Argo Group International Holdings, Ltd. (www.argolimited.com; Argo Group) is an international underwriter of specialty insurance and reinsurance products in the property and casualty market. Argo Group offers a full line of products and services designed to meet the unique coverage and claims handling needs of businesses in four primary segments: Excess & Surplus Lines, Commercial Specialty, International Specialty, and Syndicate 1200. Argo Group’s insurance subsidiaries are A. M. Best-rated ‘A’ (Excellent) with a stable outlook, and Argo’s U.S. insurance subsidiaries are Standard and Poor’s-rated ‘A-’ (Strong) with a stable outlook.

Is there a broad market awareness of how large the business is for Argo Group?

We’ve been around for 60 years. The origin of Argo Group was Argonaut Insurance Company, which focused on providing risk management solutions to businesses in the construction industry.

I joined the board in the late ’90s and our vision was to evolve towards being a specialty company, because at our size, if you can’t carve out a niche in the industry, you end up in a losing proposition trying to compete on price with the larger companies.

Over the past five years, we have gone from being a U.S. specialty company to an international specialty company.

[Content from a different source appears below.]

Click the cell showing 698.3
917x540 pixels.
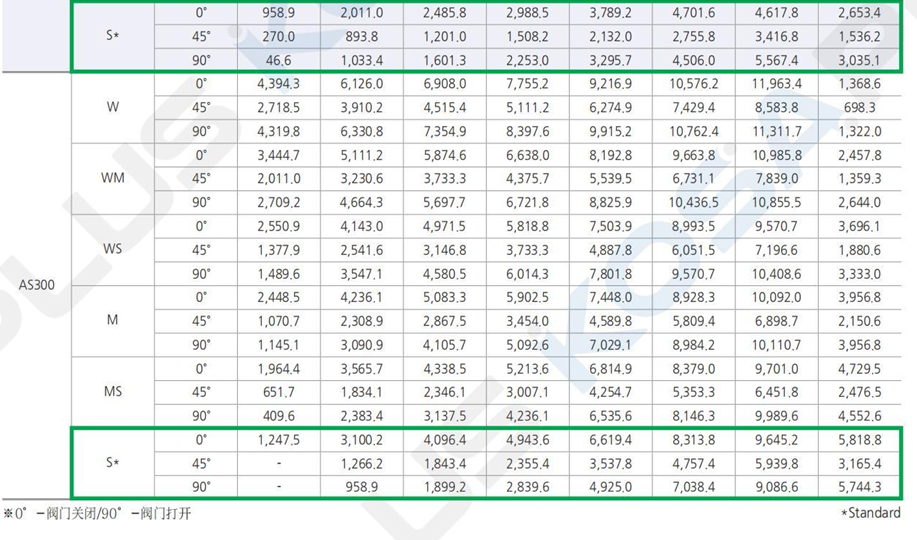[x=860, y=107]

In addition to having underwriting offices in the U.S., we have a large trading platform in London through our syndicate at Lloyd’s, as well as in Bermuda. These mainly address Fortune 500 type risks. We also have operating platforms in Continental Europe and Dubai, and we’re one of only a few international insurance groups to have a local license as an admitted insurance company in Brazil.

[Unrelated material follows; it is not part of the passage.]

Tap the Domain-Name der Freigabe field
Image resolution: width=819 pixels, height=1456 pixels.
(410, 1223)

What are your areas of expertise today?

Differentiating ourselves from our competition means first understanding the markets where we operate. We organize our business subsidiaries by the type of industry that we insure; we then figure out if we’ll be high on service or high on risk selection and what level of direct services the policyholder may require in terms of risk management and claims administration. Some of our accounts are big and the issue is not “if” they will have a claim, but rather “how many” they will have and how we can help them mitigate their loss through a better claims experience.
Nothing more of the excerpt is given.